> **EXERCISE TEXT**
========
October 27, 1971. The Democratic Republic of the Congo is renamed Zaire. General Mobutu becomes Mobutu Sésé Seko and forced all his citizens to adopt African names and many cities were also renamed.

December 16, 1971. Pakistan surrenders to India after a two-week war. East Pakistan becomes the independent nation of Bangladesh.

1970: Events and Inventions

January 15, 1970. After a 32-month fight for independence from Nigeria, Biafran forces surrender to the Nigerian government.

April 17, 1970. Apollo 13, crippled by an explosion in its service module early in its flight, returns to the earth safely, splashing down in the Pacific Ocean. The three astronauts on board are safe and in good health.

April 29, 1970. The U.S. invades Cambodia to hunt out the Viet Cong; widespread, large antiwar protests occur in the U.S.

September 1, 1970. An assassination attempt against King Hussein of Jordan precipitates the Black September crisis, war between Palestinian guerillas and Jordanian troops.

September 27, 1970. King Hussein of Jordan and Palestinian Liberation Organization (PLO) leader Yassir Arafat sign a peace agreement to end the war between Jordanian troops and Palestinian guerrillas.

October, 1970. Anwar Sadat becomes president of Egypt after the death of Gamel Abdel Nasser. Sadat is expected to take a more moderate attitude toward Israel and the U.S.

October 9, 1970. The Khmer Republic is officially proclaimed in Cambodia. The Khmer Republic is a right-wing pro-United States military-led government headed by General Lon Nol and Prince Sisowath Sirik Matak that took power in the March 18, 1970 coup against Prince Norodom Sihanouk, then the country’s head of state.
========
> **TO DO**
- a) Reproduce the passage of the world events timeline between "September 27, 1970." and "head of state.", inclusive.
- b) Extend the world events timeline past its final entry.
========
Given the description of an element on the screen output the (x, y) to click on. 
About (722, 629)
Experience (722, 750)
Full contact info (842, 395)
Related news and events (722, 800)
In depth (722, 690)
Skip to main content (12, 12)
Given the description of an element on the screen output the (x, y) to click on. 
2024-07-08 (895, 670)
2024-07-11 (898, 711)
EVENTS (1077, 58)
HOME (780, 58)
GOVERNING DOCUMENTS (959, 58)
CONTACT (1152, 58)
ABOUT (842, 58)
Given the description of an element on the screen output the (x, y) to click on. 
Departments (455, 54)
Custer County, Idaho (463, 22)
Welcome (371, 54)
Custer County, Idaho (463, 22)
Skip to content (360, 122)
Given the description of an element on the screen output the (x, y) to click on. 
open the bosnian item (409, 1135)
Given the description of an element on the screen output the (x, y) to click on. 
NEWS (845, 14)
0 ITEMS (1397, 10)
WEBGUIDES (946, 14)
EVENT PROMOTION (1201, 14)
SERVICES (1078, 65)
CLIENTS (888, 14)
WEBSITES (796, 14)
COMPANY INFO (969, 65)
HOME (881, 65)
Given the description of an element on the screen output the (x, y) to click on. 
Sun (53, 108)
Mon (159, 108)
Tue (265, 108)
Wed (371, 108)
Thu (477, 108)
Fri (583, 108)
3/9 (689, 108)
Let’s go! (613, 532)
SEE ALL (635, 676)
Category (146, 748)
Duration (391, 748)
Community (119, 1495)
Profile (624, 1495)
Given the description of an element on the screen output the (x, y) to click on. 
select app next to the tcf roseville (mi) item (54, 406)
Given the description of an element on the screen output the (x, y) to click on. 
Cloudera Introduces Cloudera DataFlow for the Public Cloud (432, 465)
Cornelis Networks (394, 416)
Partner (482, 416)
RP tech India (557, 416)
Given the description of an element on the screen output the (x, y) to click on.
========
> **RESPONSE LIST**
- a)
September 27, 1970. King Hussein of Jordan and Palestinian Liberation Organization (PLO) leader Yassir Arafat sign a peace agreement to end the war between Jordanian troops and Palestinian guerrillas.

October, 1970. Anwar Sadat becomes president of Egypt after the death of Gamel Abdel Nasser. Sadat is expected to take a more moderate attitude toward Israel and the U.S.

October 9, 1970. The Khmer Republic is officially proclaimed in Cambodia. The Khmer Republic is a right-wing pro-United States military-led government headed by General Lon Nol and Prince Sisowath Sirik Matak that took power in the March 18, 1970 coup against Prince Norodom Sihanouk, then the country’s head of state.

- b)
October 22-24, 1970. Chilean army commander René Schneider is shot in Santiago; the government declares a state of emergency. Schneider dies October 25th. On October 24, Salvador Allende is elected President of Chile.

November 13, 1970. Hafez al-Assad comes to power in Syria, following a military coup within the Ba’ath party. Assad will rule Syria for the next thirty years until his death in June, 2000.

November 13, 1970. 500,000 people are feared dead after a tidal wave hits East Pakistan (Bangladesh).

1969: Events and Inventions

February 4, 1969. In Cairo, Yasser Arafat is elected Palestine Liberation Organization leader at the Palestinian National Congress.

March 7, 1969. 70 year old Golda Meir, head of the Israeli Labor Party, becomes Israel’s new prime minister.

April 4, 1969. In Houston, Dr. Denton Cooley implants the first temporary artificial heart in a man, Hanskell Karp, who lives for 65 hours.

April 9, 1969. The supersonic airliner Concorde 002 takes to the air in the UK for a maiden flight of 21 minutes.

July 21, 1969. Neil Armstrong becomes the first man to walk on the moon.

August 15, 1969. The British government sends troops into Derry, Northern Ireland to restore the peace between groups of Protestant and Catholic street fighters in the war-torn city. Troops will also be sent to Belfast to break up fighting there.

'Woodstock Music Festival/1969' photo (c) 2007, dbking - license: http://creativecommons.org/licenses/by/2.0/August 15-17, 1969. The world’s biggest rock festival is held at Woodstock in upstate New York. Jimi Hendrix, Janis Joplin, Joan Baez, The Who, and Santana are a few of he many performers at the festival.

September, 1969. North Vietnamese president Ho Chi Minh dies as the war in Vietnam continues.

September, 1969. In Libya, a group of army officers, led by Colonel Muammar Gaddafi, seize powere while King Idris of Libya is out of the country. Gaddafi will rule Libya until his death in 2011.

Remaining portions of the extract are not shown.